Au cours d'une étude que j'ai menée sur les changements de carrière, j'ai constaté que de nombreux cadres quittent leur entreprise après un retour de formation. Car ils en reviennent avec une idée plus précise de ce qu'ils veulent faire. Or, ils se retrouvent souvent face à un mur, sans pouvoir évoluer. A la première occasion intéressante, ils partent.

E & C : Que faudrait-il faire pour retenir ces cadres ?

H. I. : Idéalement, il faudrait prévoir les changements de poste un an auparavant, qu'ils aient un stretch assignment, c'est-à-dire une fonction qui représente un saut qualitatif. Au retour, ils pourraient prendre très vite ce poste et utiliser ce qu'ils ont appris.

Il ne suffit pas de choisir le bon programme, il faut bien gérer l'avant et l'après. L'avant, c'est : quel est le bon timing ? L'après, c'est : s'occuper du prochain poste et déterminer la situation qui permettra de mettre en action les principes appris en formation. Car il ne s'agit pas d'apprentissage intellectuel, mais d'une pratique. Si le cadre ne peut pas mettre en oeuvre rapidement ses nouveaux acquis, tout est très vite oublié.

E & C : Et le cadre lui-même, que doit-il faire à son retour dans l'entreprise ?

H. I. : Il a une responsabilité vis-à-vis de son équipe. Il doit, tout d'abord, réfléchir à ses priorités. Souvent, il vient en formation avec une longue liste de changements souhaités : mieux s'organiser, mieux gérer le stress, mieux communiquer avec son équipe, etc. On ne va pas pouvoir tout changer. Ensuite, il doit commencer à mettre les acquis en action le plus vite possible.

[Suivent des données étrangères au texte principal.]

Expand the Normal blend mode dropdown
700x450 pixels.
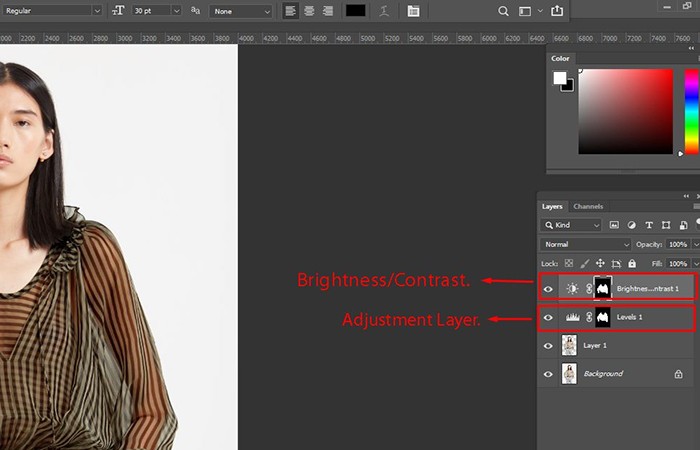point(585,244)
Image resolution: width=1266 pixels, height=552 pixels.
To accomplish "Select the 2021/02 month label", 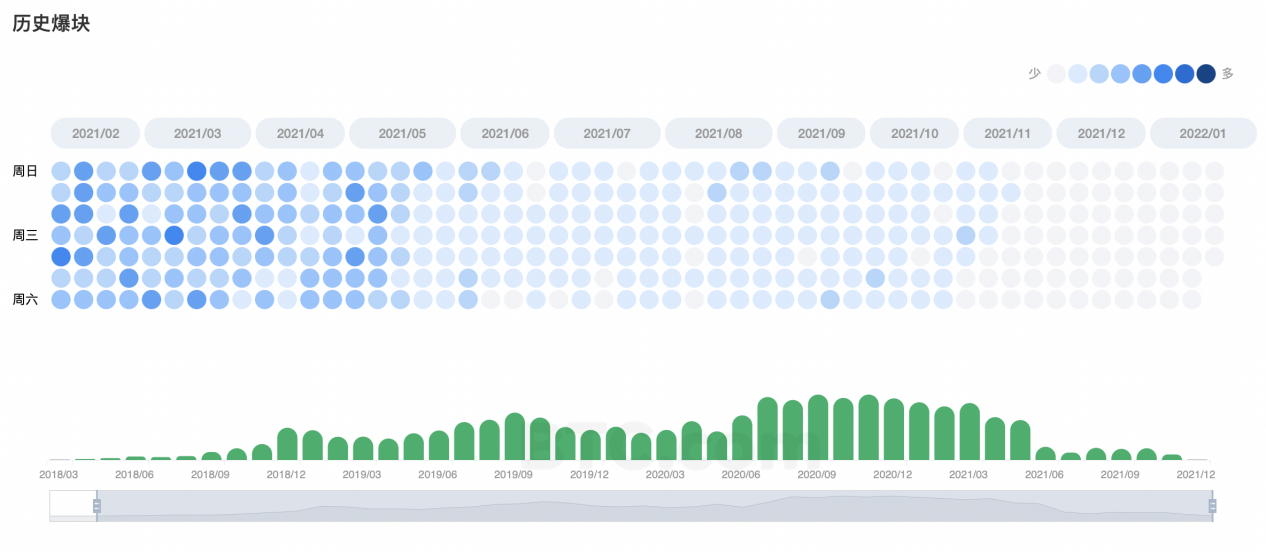I will point(96,133).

Dès le premier jour, dès la première semaine, il faut se mettre à prendre des mesures concrètes. Autre point : essayer de partager le plus possible ce qu'on a appris avec son équipe, en reproduisant auprès d'elle un peu de l'expérience acquise. Enfin, il y a une partie plus politique à gérer : aller voir la hiérarchie, les RH, pour évoquer son prochain poste, expliquer en quoi la formation a été utile et comment on pourra contribuer à la réussite de l'entreprise.

A ce sujet, le DRH a un rôle particulier à jouer dans la gestion du retour de formation, car les salariés n'ont pas toujours conscience de la gamme d'opportunités possibles dans l'entreprise. Seul le DRH possède une vision globale des postes existants.

SES LECTURES

Composing a life, Mary Catherine Bateson, éd. Plume Bo, 1990.

- Transitions, William Bridges, éd. Addison Wesley, 1980.

- Emotional intelligence, Daniel Goleman, éd. Bloomsbury, 1995.

PARCOURS

Diplômée (Ph D) de l'université de Yale, Herminia Ibarra a enseigné à la Harvard Business School avant de rejoindre l'Insead, où elle enseigne la psychosociologie des organisations. Elle y dirige un programme sur la transition professionnelle des cadres expérimentés.

Son dernier livre, Working identity : unconventional strategies for reinventing your career, est paru en 2003 (Harvard Business School Press).